Catherine is my aunt, not many (in fact, very few) years older than me. We went to the same school, spent holidays together in isolated places like Pevensey Bay, in grim weather. We both suffered the indignity of having a parent (her father, my mother) involved in politics, where, as young children, we were dragged along to various events and no one spoke to us. As we grew older, and the family became split, we still used to send each other Christmas cards but never met up. That is, until 2018, when Catherine celebrated a special birthday and her daughter decided to organise a ‘Surprise Birthday Party’. I thought she must be mad; how was she going to know if Catherine would want to see those family members she hadn’t seen for so many years? But I went, so did my cousin and uncle who lived in Italy and her brother and his wife. Her daughter knew what she was doing. Great party, good to meet up. We have kept in touch ever since, meeting ‘half way’ for a meal, via text and phone calls and as a ‘last resort’ when she gets stuck on a crossword clue. In this time, Catherine’s husband, Bruce, died.
‘Lockdown’ is not a good place for the newly bereaved. Because Catherine doesn’t have Broadband, doesn’t have a computer, she has heard of my Tea Towel Blog and the Virtual Tea Towel Museum but has never seen it. Her daughter prints off some of the Blogs so she can read them. I asked Catherine if she wanted to write a ‘diary’ for ‘We’re all in this together’; said she could write it by hand and post it to me. Here is her first offering (I offered to find an appropriate tea towel) and I hope there will be more.
“Gathering my thoughts, while watching ‘Miss Marple’, with Joan Hickson: really old fashioned, sheets, bedspreads, eiderdowns, posh tea shops, Morris Minors etc. A thought came into my head, will we live in our ‘Jim-Jams’ forever? Or make an effort to get dressed everyday? I, personally, will get dressed; I can’t bear the thought of not having a shower. Yes, I know, I am a ‘Water Obsessive’, twice a day.

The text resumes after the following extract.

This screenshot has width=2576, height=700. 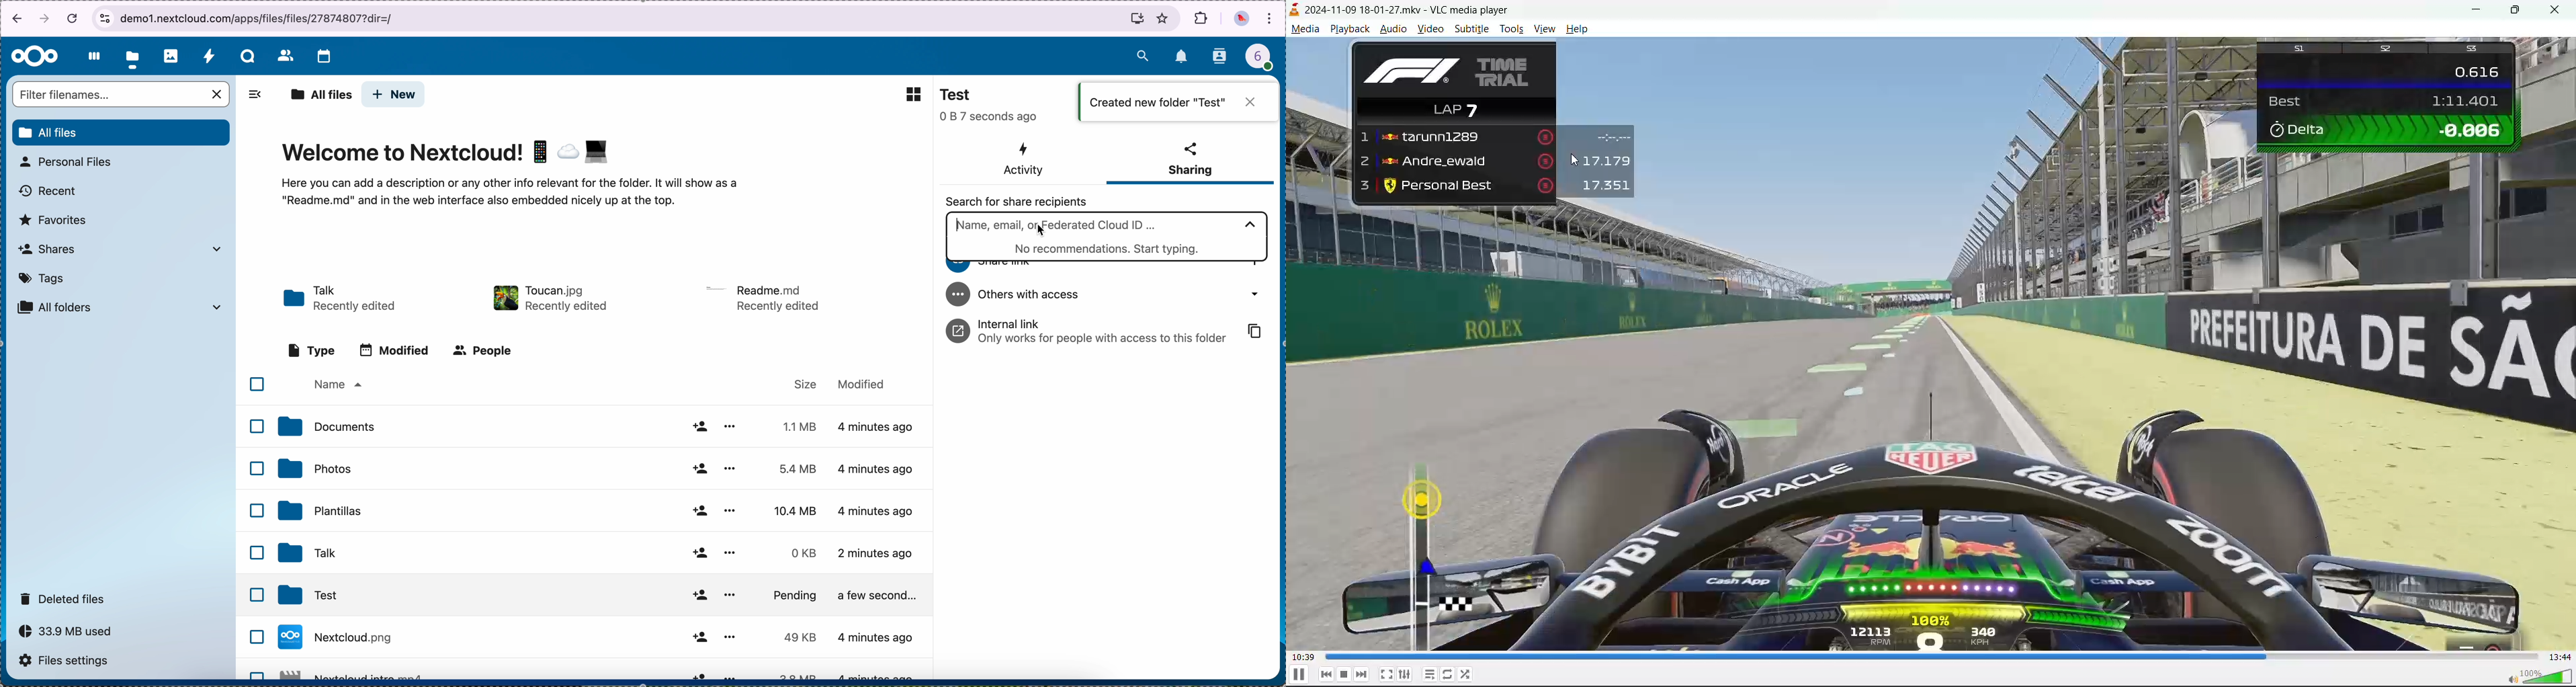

The realisation of this ‘virus’ suddenly hit this morning; this is ‘for real’ now. I was tearful, edgy. Though I think a lot of it, in my case, is having no Bruce to talk to, worried for Amanda and Wade (her daughter and son-in-law) and she is worried about me….. and so it goes on. Amanda has said, for peace of mind, that I shouldn’t go out. I can go to the post box, nearby, to post my letters but to give people a wide berth, don’t touch anything, wash my hands when I get home. Should I go out with Marigolds on and a pillowcase over my head and face?
It is 11.15pm and here ends my first letter, cats to feed and reflect on my lovely day with Amanda.

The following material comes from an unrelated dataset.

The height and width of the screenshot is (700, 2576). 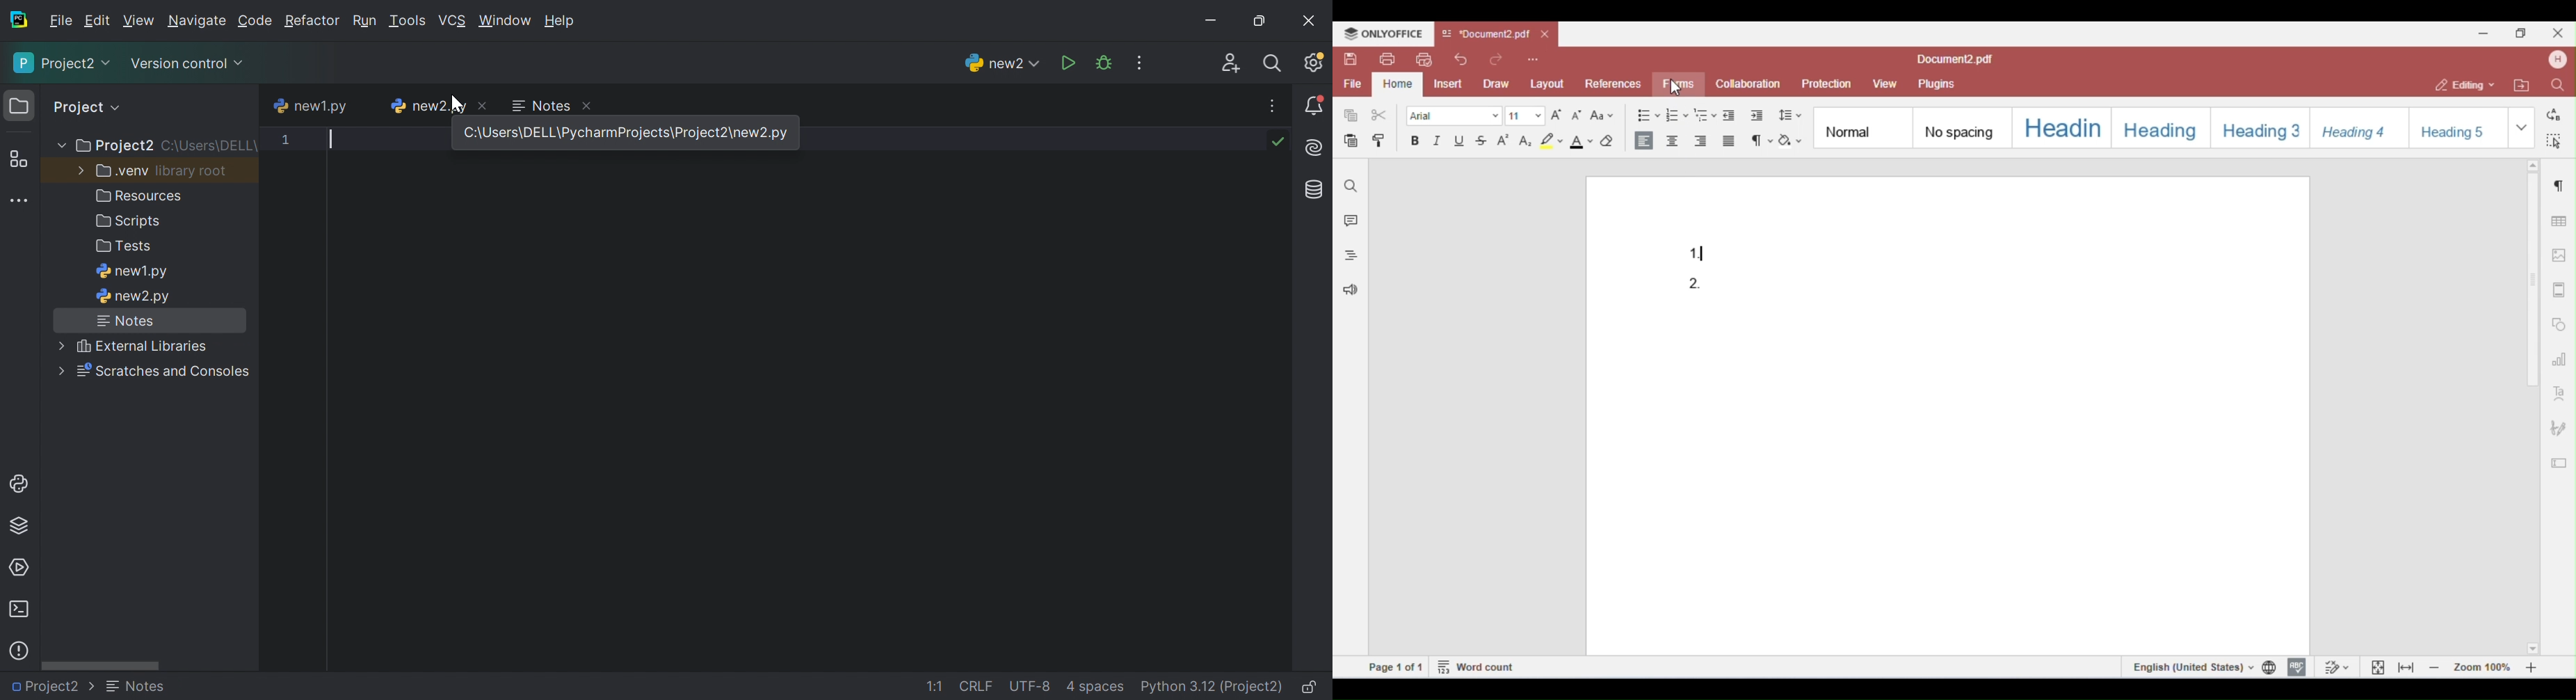 I want to click on expand all, so click(x=118, y=106).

23 March 2020: My first day of being indoors. I’m drawn to the news on TV but trying to distance myself from it, as it makes me edgy and tearful and scared. Bruce’s brother has a friend who is ‘high risk’. I’ve told him to stay away from her but his reply was “Let’s not panic yet”. I am so cross about it, I can’t text him back.

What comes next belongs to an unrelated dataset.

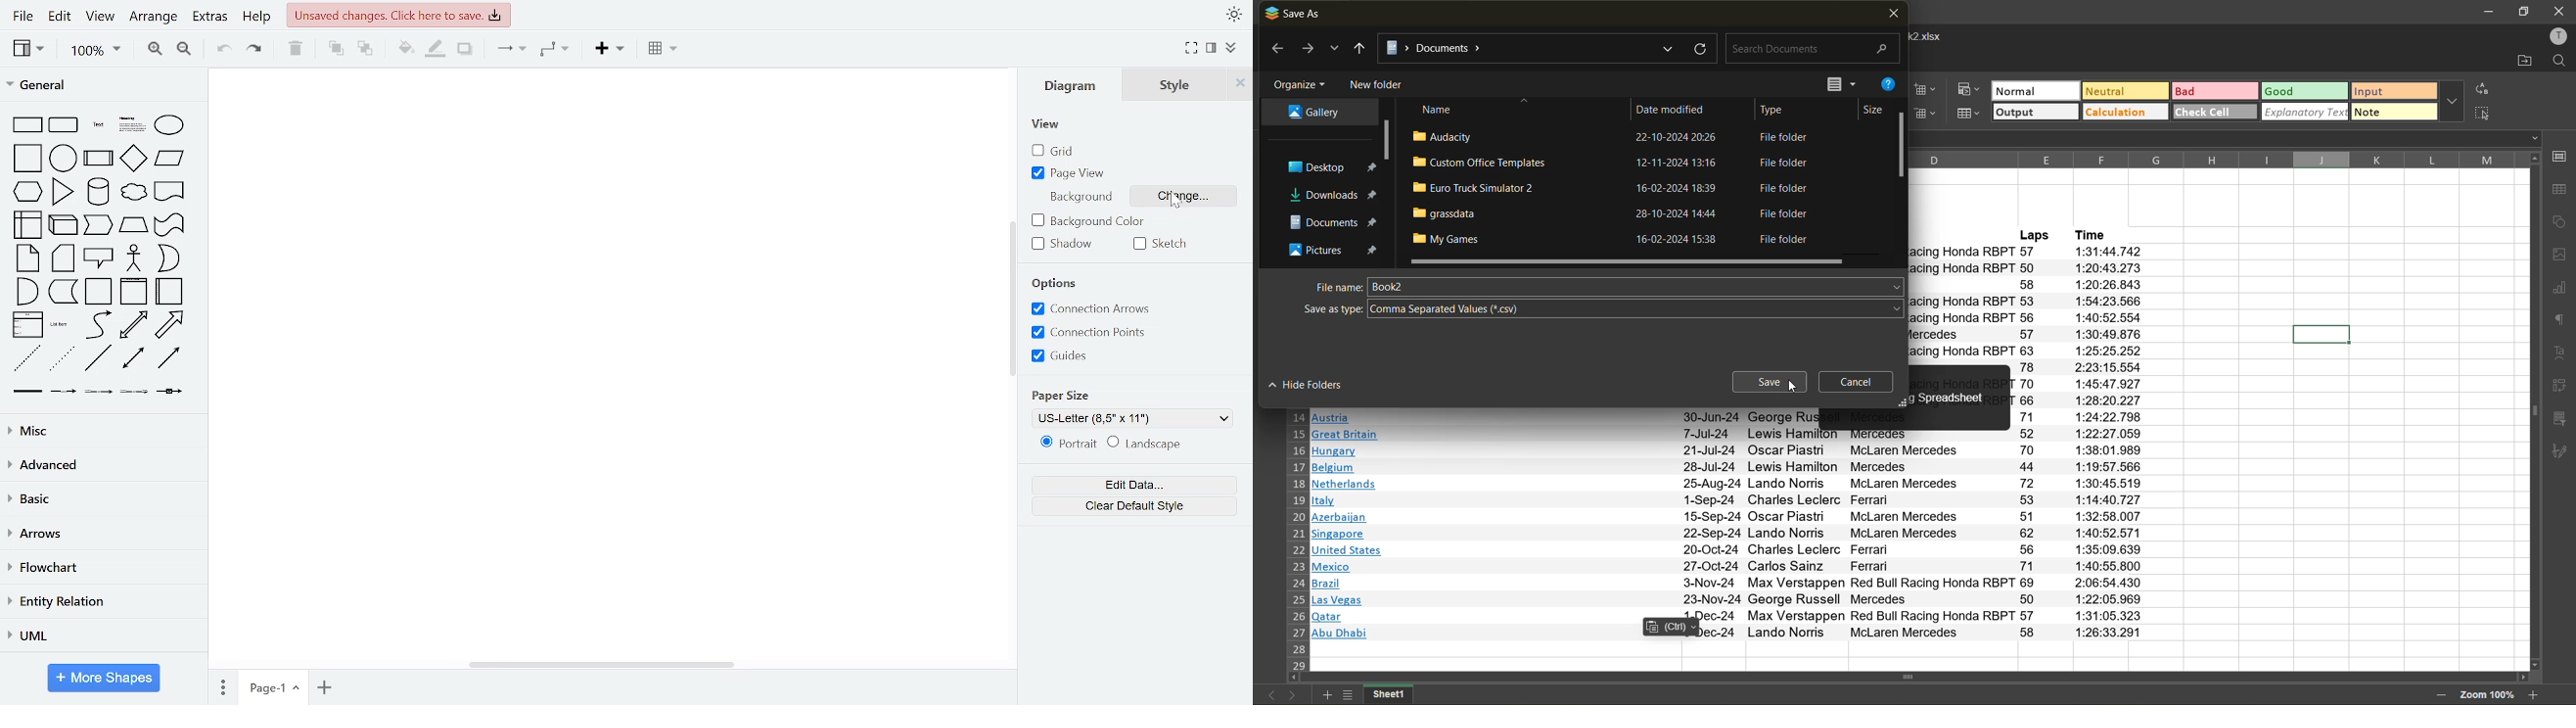 This screenshot has width=2576, height=728. What do you see at coordinates (1300, 82) in the screenshot?
I see `organize` at bounding box center [1300, 82].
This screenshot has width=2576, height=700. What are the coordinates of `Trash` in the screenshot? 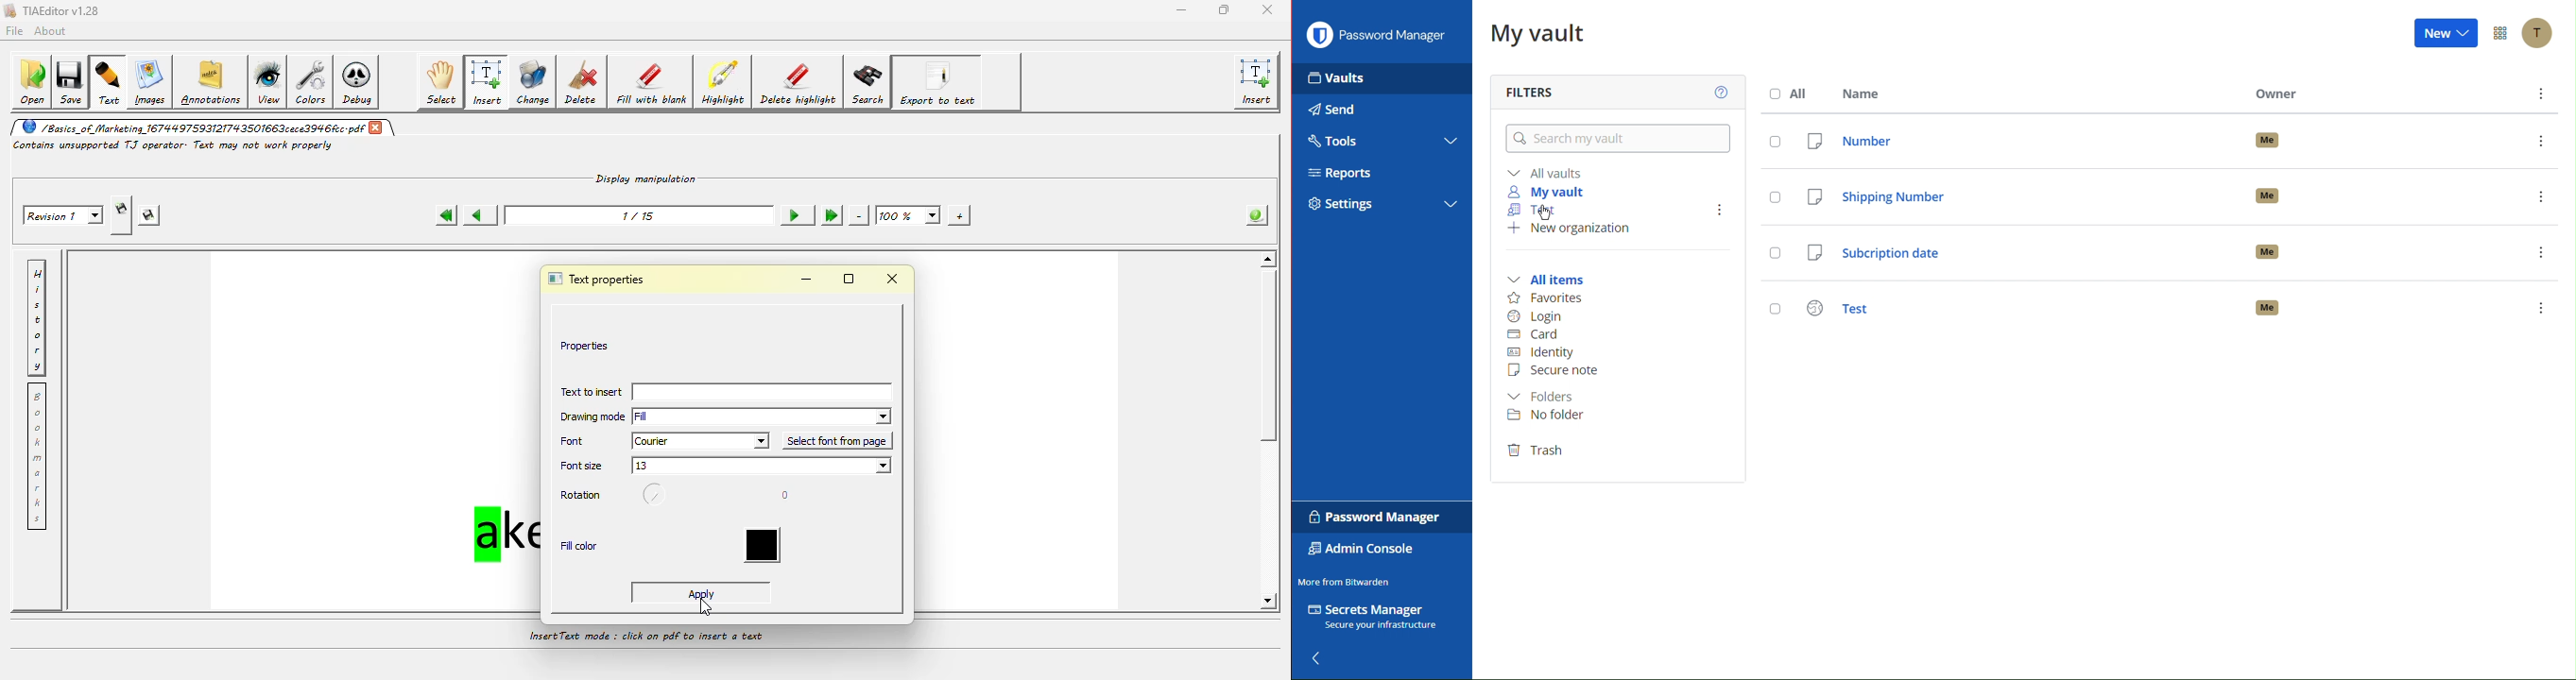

Yesterday was a superb day with Amanda. we had a lovely roast dinner and a glass of wine (me, not Amanda), aptly named ‘Bruce Jack’. So a toast to my Bruce and Barbara’s dad.
Did a little birdie tell my daughter I need exercise!?! Amanda took me on a 1½ mile walk round the country lanes, nearly got knocked over by a Tesco’s vehicle. I’m sure he only saw us at the last minute. We passed some beautiful houses and gardens, primroses, hyacinths on the grass verges, donkeys and horses in the fields, enjoying the sunshine, and noshing at the same time. One garden had alpacas in it, a day to remember. When we got back, (after 2 hours!), I indulged in a cold lager and a long, long sit down.
10.30am: Now off for a shower break, must get dressed because Inspector Frost is on, am watching so much TV, I’m getting square eyes.
Just phoned the doctors about getting medication. They have said that if I’m well, I can go to the surgery and put the prescription in myself.
Just taking a ‘turn’ around the garden, for a bit of fresh air”
Thank you, Catherine. I think the importance of recording people’s experiences is that you can see how quickly things are changing. Everyone I know talks about the draw to watching the news but also not wanting to watch it. I hope you are going to write again.
PS: The tea towel was my birthday present to her at ‘that’ party.